Generate production-ready RAG pipelines from a single config
Project description
You have a document corpus. You need a production-grade RAG system. You don't want to spend three days wiring together chunkers, embedders, vector DBs, rerankers, and LLMs — only to discover on day four that you chose the wrong retrieval strategy.
ragfactory solves this. Describe your pipeline in a single YAML file. Get back a fully-wired, Dockerised Python project with every component integrated, validated, and ready to run.
pip install ragfactory
ragfactory init --name my-rag --vector-db qdrant --llm anthropic --output ./my-rag
That's it. Eight files. Zero boilerplate. Ship in minutes, not days.
What gets generated
Every ragfactory generate produces a complete, standalone Python project:
| File | Description |
|---|---|
pipeline.py |
Query pipeline — retrieval, reranking, generation, fully wired |
ingestion.py |
Indexing pipeline — load, chunk, embed, upsert |
config.yaml |
Serialized, reloadable copy of your exact config |
pyproject.toml |
Pinned dependencies for every chosen component |
.env.example |
Required API keys, pre-filled with the right variable names |
Dockerfile |
Container-ready, production base image |
docker-compose.yml |
Spins up vector DB + app in one command |
README.md |
Component-specific setup guide for your exact combination |
The generated code is not a wrapper. It's idiomatic Python that calls the upstream SDKs directly — no ragfactory runtime dependency at execution time.
Installation
pip install ragfactory
Requirements: Python 3.11+
Quick start
Option A — Interactive wizard
ragfactory init \
--name customer-support-rag \
--vector-db qdrant \
--embedding voyage \
--llm anthropic \
--output ./customer-support-rag
Option B — Config-driven generation
# pipeline.yaml
name: customer-support-rag
framework: langchain
indexing:
chunking:
type: contextual # LLM-prepended context — +49-67% recall (Anthropic, 2024)
chunk_size: 512
chunk_overlap: 50
context_model: gpt-4o-mini
embedding:
type: voyage # Best MTEB 2024 retrieval benchmarks
model: voyage-3-large
vector_db:
type: qdrant # 8500-12000 QPS, best metadata filtering
url: http://localhost:6333
collection_name: support-docs
retrieval:
type: hybrid_rrf # BM25 + dense via Reciprocal Rank Fusion — +15-30% recall
top_k: 20
rrf_k: 60
post_retrieval:
reranker:
type: cohere # API reranker, no GPU required
top_n: 5
generation:
llm:
type: anthropic
model: claude-sonnet-4-6
temperature: 0.1
ragfactory generate --config pipeline.yaml --output ./customer-support-rag
cd customer-support-rag
pip install -e .
Option C — Save config, generate later
# Scaffold the YAML without generating code
ragfactory init --name my-rag --save-config ./my-rag.yaml
# Edit my-rag.yaml, then generate
ragfactory generate --config ./my-rag.yaml --output ./my-rag
CLI reference
ragfactory generate
Generate a complete pipeline project from a config file.
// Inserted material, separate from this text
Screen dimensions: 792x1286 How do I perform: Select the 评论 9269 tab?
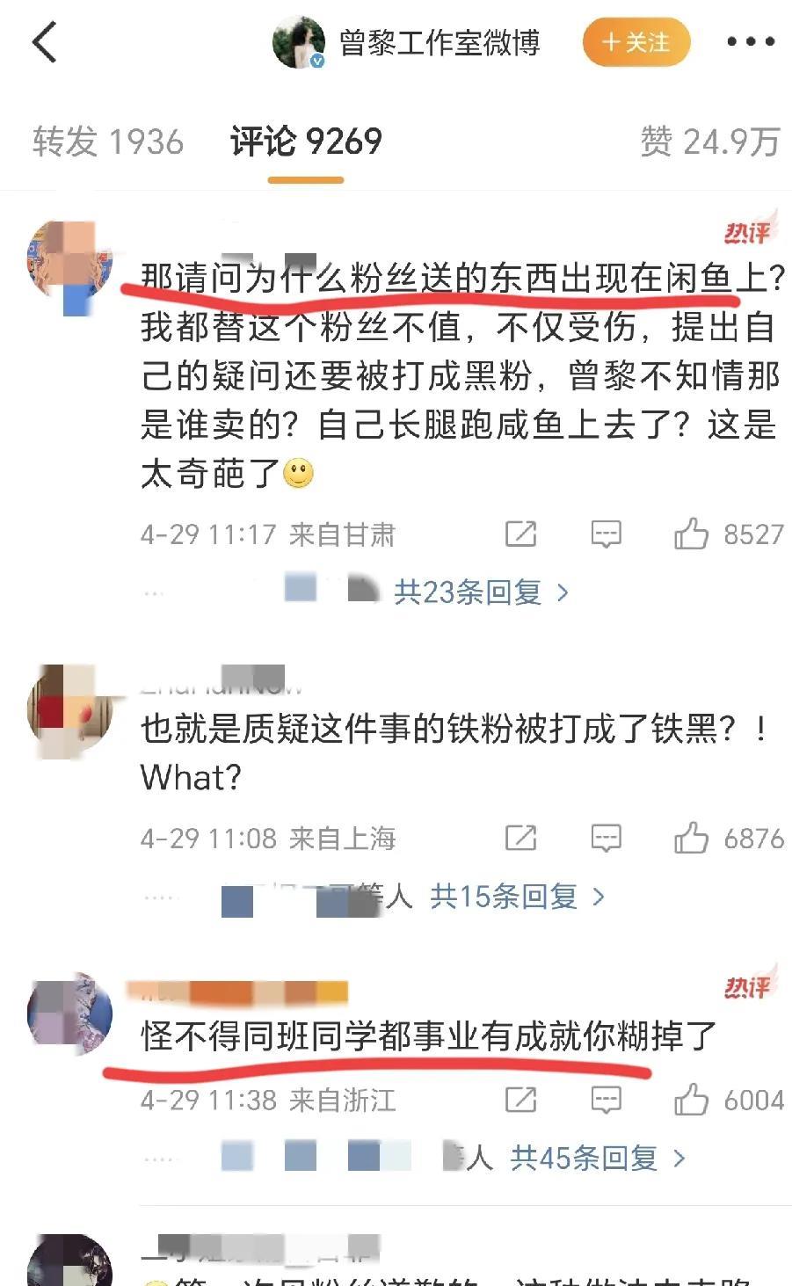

ragfactory generate --config pipeline.yaml --output ./my-pipeline
# Skip compatibility validation (advanced use)
ragfactory generate --config pipeline.yaml --output ./my-pipeline --force
| Flag | Description |
|---|---|
--config |
Path to YAML config file (required) |
--output |
Output directory (default: config name field) |
--force |
Skip compatibility validation, generate anyway |
ragfactory validate
Validate a config file without generating anything. Surfaces incompatibilities, warnings, and cost alerts.
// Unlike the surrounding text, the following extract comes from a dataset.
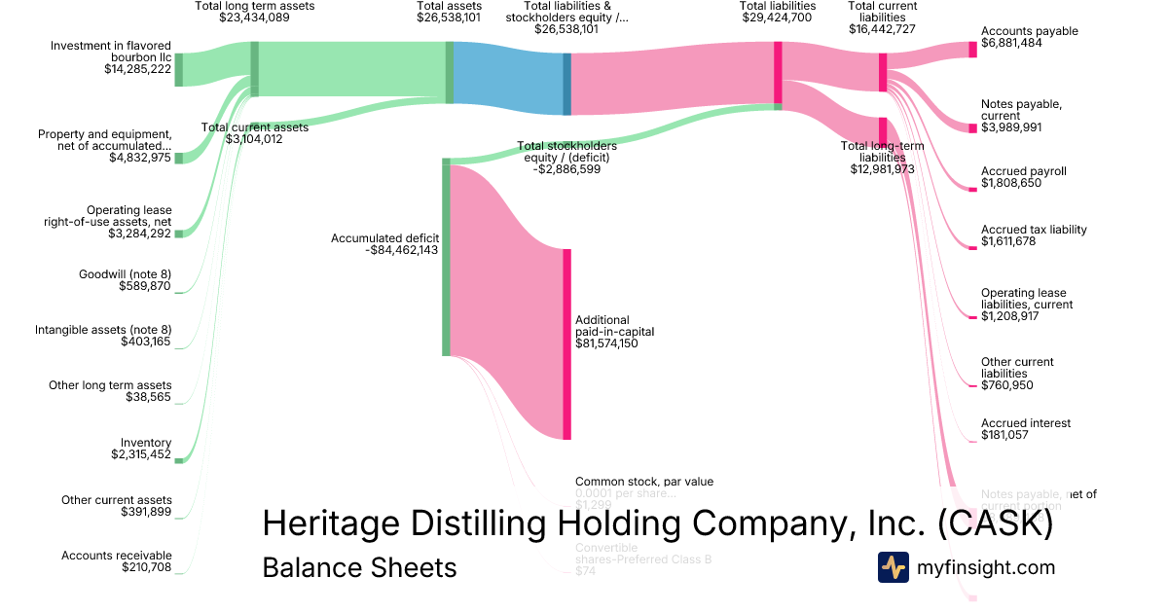
Task: Click the Additional paid-in-capital pink bar
Action: (x=566, y=343)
ragfactory validate --config pipeline.yaml
Exit codes:
0— Config is valid (warnings may still appear)1— Config has incompatible components; generation is blocked
Example output:
✓ Config is valid
WARN_CHROMADB ChromaDB is limited to ~7M vectors — prototyping only
WARN_CONTEXTUAL Contextual chunking costs ~$1.02/M input tokens
ragfactory init
Scaffold a new pipeline with smart defaults and automatic compatibility enforcement.
ragfactory init \
--name my-pipeline \
--framework langchain \
--vector-db qdrant \
--embedding openai \
--chunking recursive \
--retrieval hybrid_rrf \
--reranker cohere \
--llm anthropic \
--output ./my-pipeline
Auto-retrieval logic: ragfactory picks the best retrieval strategy for your vector DB automatically.
chromadb/pinecone→dense(no sparse index support)qdrant/weaviate/milvus/pgvector→hybrid_rrf
You can always override with --retrieval.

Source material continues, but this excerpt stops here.